◆ **DESCRIPTION OF THE TASK**:
In the article on Essel Propack's German acquisition, what enterprise valuation is given for the purchase of the full stake in Essel Deutschland Germany?

Speciality packaging and laminated plastic tubes maker Essel Propack Ltd has said on Wednesday that it has acquired the 100 per cent stake in its German joint venture Essel Deutschland Germany (EDG) for an enterprise valuation of $32 million. Following this, EDG will be a wholly owned subsidiary of Essel Propack, which was has been a 25 per cent joint venture partner in EDG until now. The acquisition will help Essel unlock synergies such as enhanced cross selling opportunity in the German markets, sourcing flexibility and better capacity utilization at all of its Europe plants.
The EDG’s current revenue of approximately US $40 million will now be consolidated in Essel’s global revenue and will boost its consolidated revenue by at least 11 per cent. Essel Propack, which is one of the large global players in the laminated plastic tube manufacturing catering to the FMCG and pharmaceutical industries, had posted a consolidated revenue of Rs. 2,184 crore in financial year 2016.
“The acquisition of EDG will further enhance our position in the non-oral care category,” said Ashok Goel, vice-chairman and managing director of Essel Propack in a Wednesday (21 September) statement. “This move is in keeping with our overall plans for achieving revenue growth of 15 per cent and a net profit growth of 20 per cent towards achieving our Mission 20:20:20.”

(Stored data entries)

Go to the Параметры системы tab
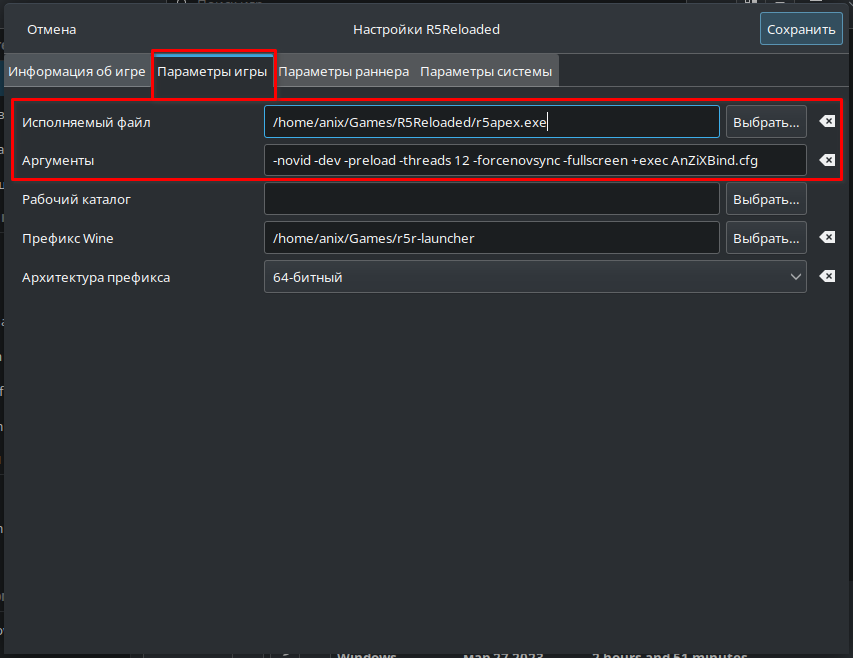 pos(486,72)
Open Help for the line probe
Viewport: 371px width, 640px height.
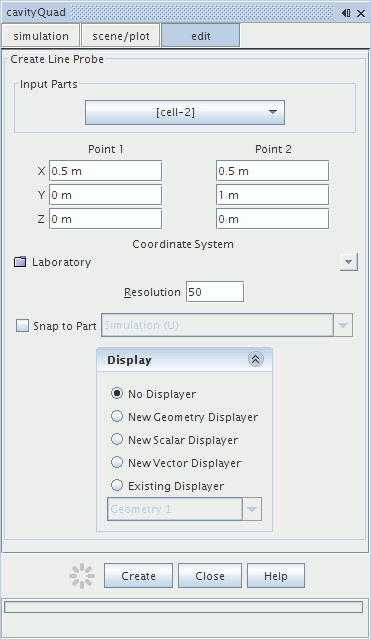275,576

◆ **ANSWER FOR THIS EXERCISE**:
$32 million